Starman_Jones: > And one thing that really stands out is that there are really not that many shortcuts.Completely agree, but the one exception that really stands out to me is canning. Napoleon offered a large cash prize for a cheap and effective method of preserving food for use as army rations. The method used (canning) doesn't require any special equipment (glass jars or tin cans are nice, but not necessary). It would have theoretically been possible to discover this thousands of years earlier. What would have happened if Hannibal or Pyrrhus or Cyrus offered the reward instead?
jacquesm: Ah I see, so it's 'another earth' repackaged, except they're displaced in time. I see now. What a lot of effort this must have been.

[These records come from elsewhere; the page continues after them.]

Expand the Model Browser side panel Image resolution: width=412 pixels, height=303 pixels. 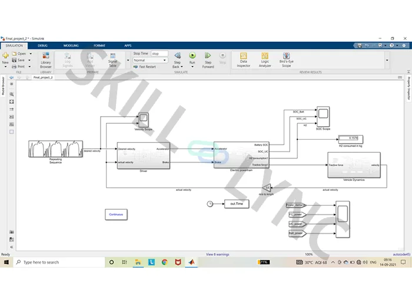point(3,86)
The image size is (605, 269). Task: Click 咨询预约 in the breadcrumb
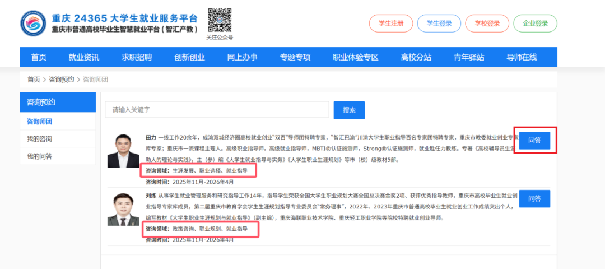click(62, 80)
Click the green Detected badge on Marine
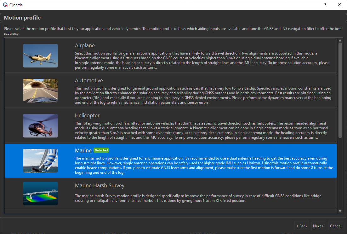 click(101, 150)
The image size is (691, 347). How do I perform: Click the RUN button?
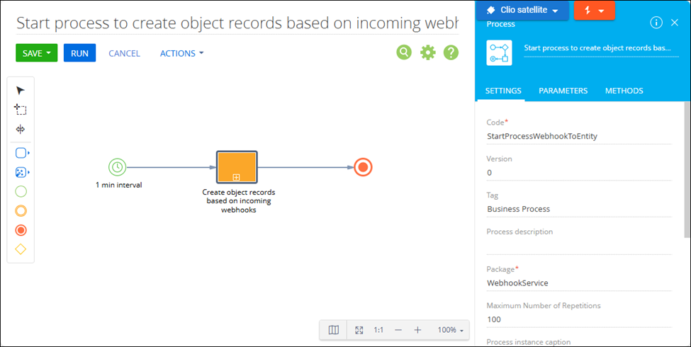coord(79,53)
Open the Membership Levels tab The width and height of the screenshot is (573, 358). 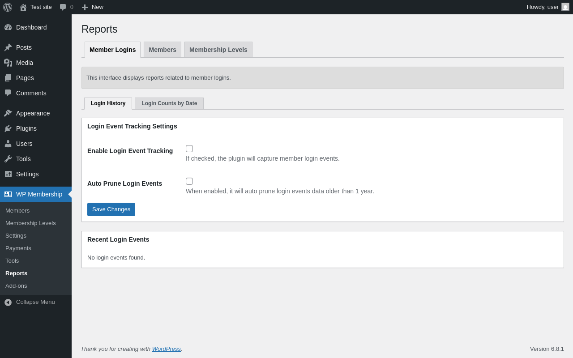coord(218,50)
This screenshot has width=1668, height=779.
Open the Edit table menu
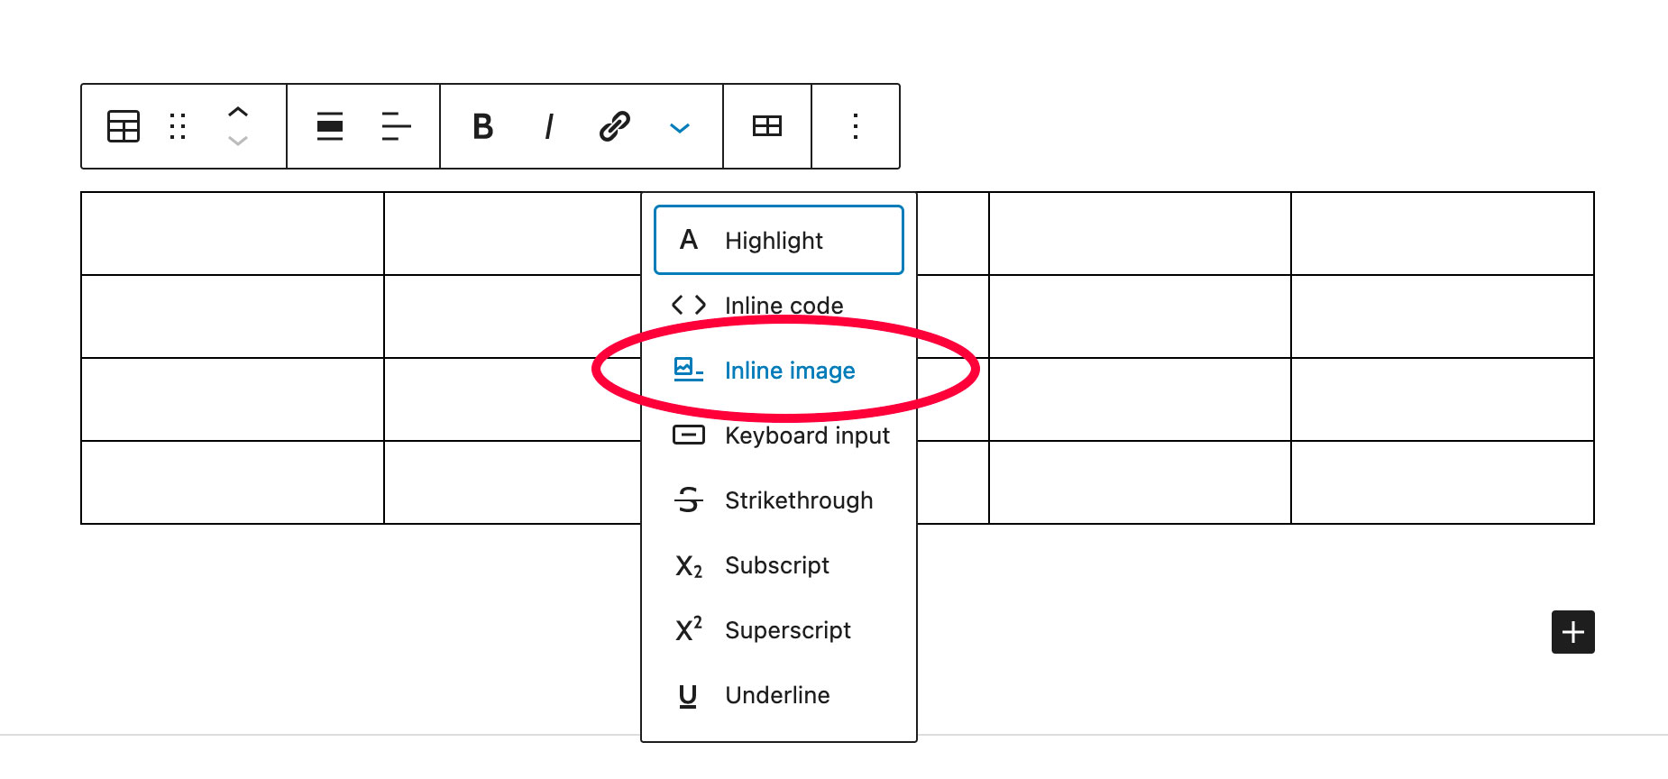click(x=767, y=126)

miki_tyler: lol, yes, it was.
Obscurity4340: Thanks for the rec, sounds like a hoot
jacquesm: Groups still barely talk. There is a lot of money to be made simply by taking a 'well known' concept in one field and applying it to another.
fc417fc802: Agreed, there's a lower bound set by the other available tech. I didn't do the best job articulating there. In the context of the thread my objection is that the economics of the finished product aren't the issue.The problem is arriving at working knowledge of the tech in the first place. But that's clearly not a logical impossibility, merely expensive and dependent on lots of surrounding factors.The obsession of a single rich elite, not economics, is precisely how much of early chemistry came to be.
cyberax: One problem with canning is actually the material for cans. Without glass, you'll have to use ceramic jugs. They will be more difficult to sterilize and seal properly.Definitely not impossible, but probably not discoverable without the knowledge of germ theory.
LastTrain: That’s great that you feel that way!